I would love to have Waymo data. It looks like it’s only available since September 2024 so I’ll still need to use Tesla for the earlier period. More critically they don’t publish disengagement data, only crash/injury. There are Waymo claims of things like 1 disengagement every 17,000 miles but I don’t believe them without a precise definition for what this number represents.
You could add cooking tasks with robots.
For some reason, all current benchmarks, with the sole exception of OSWorld[1], now seem to differ by a factor of less than 3. Does this imply that the progress in every benchmark is likely to slow down?
OSWorld resembles a physical task, which LLMs tend to fail. However, the article about LLMs failing basic physical tasks was written in April 14, before the pre-release of Gemini Diffusion. Mankind has yet to determine how well diffusion-based LLMs deal with physical tasks.
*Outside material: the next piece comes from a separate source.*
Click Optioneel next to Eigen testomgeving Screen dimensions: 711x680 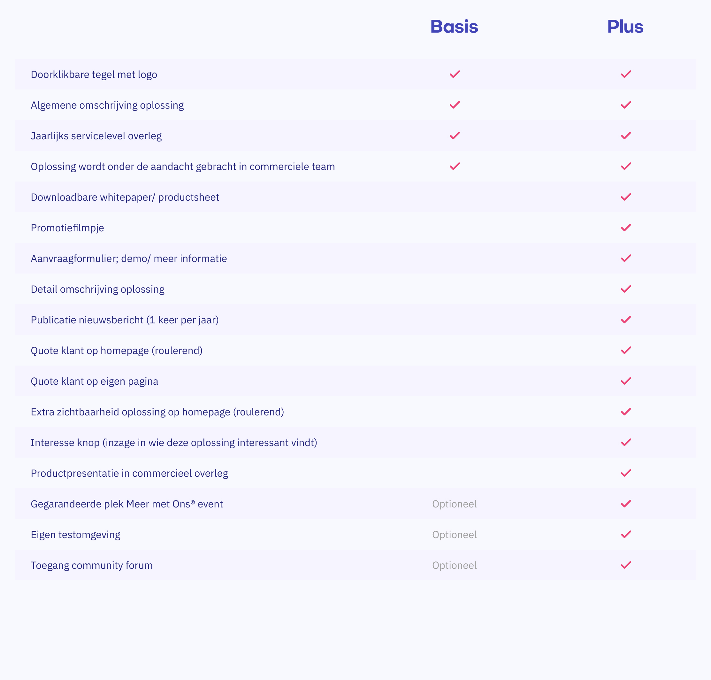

The ‘regression to the mean’ pattern is striking: domains with a lower starting point have been growing faster, and those that started with a longer horizon have mostly been grower slower.
I wonder if that pattern of catchup growth & drag on leaders will mostly hold up over more time and with a larger set of task types.
Just to be sure: as in the METR results, ‘horizon’ here means ‘the time needed to complete the task for humans with appropriate expertise’, correct? I assume so but it would be useful to make that explicit (especially since many people who skimmed the METR results initially got the impression that it was ‘the time needed for the model to complete the task’).
I would love to see an AI safety R&D category.
My intuition is that quite a few crucial AI safety R&D tasks are probably much shorter-horizon than AI capabilities R&D, which should be very helpful for automating AI safety R&D relatively early. E.g. the compute and engineer-hours time spent on pretraining (where most capabilities [still] seem to be coming from) are a-few-OOMs larger than those spent on fine-tuning (where most intent-alignment seems to be coming from).
This expanded list is great, but is still conspicuously missing white-collar work. Software was already the basis for the trend, so the only new one here that seems to give clear information on human labor impacts would be tesla_fsd.
(And even there replacing human drivers with AI drivers doesn’t seem like it would change much for humanity, compared to lawyers/doctors/accountants/sales/etc.)
Is it the case that for most non-software white-collar work, agents can only do ~10-20 human-minute tasks with any reliability, so the doubling time is hard to measure?
I, too, would like to know how long it will be until my job is replaced by AI; and what fields, among those I could reasonably pivot to, will last the longest.
Nice, this jives with my impression of all the LLM Plays Pokemon findings, I’d have been surprised if it were otherwise.
I really like this direction! It feels a bit like looking at other data to verify the trend lines which is quite nice.
I was wondering if there’s an easy way for you to look at the amount of doubling per compute/money spent over time for the different domains to see if the differences are even larger? It might be predictive as well since if we can see that tesla has spent a lot on self-driving but haven’t been able to make progress compared to the rest that might give us information that the task is harder than others.
I think Vladimir Nesov wrote somewhere about different investment thresholds being dependent on capabilities return so that would be very interesting to see an analysis of! (What the doubling per compute says about different investment strategies as different phases and it being an important variable for determining investment phase transitions e.g bear or bull market.)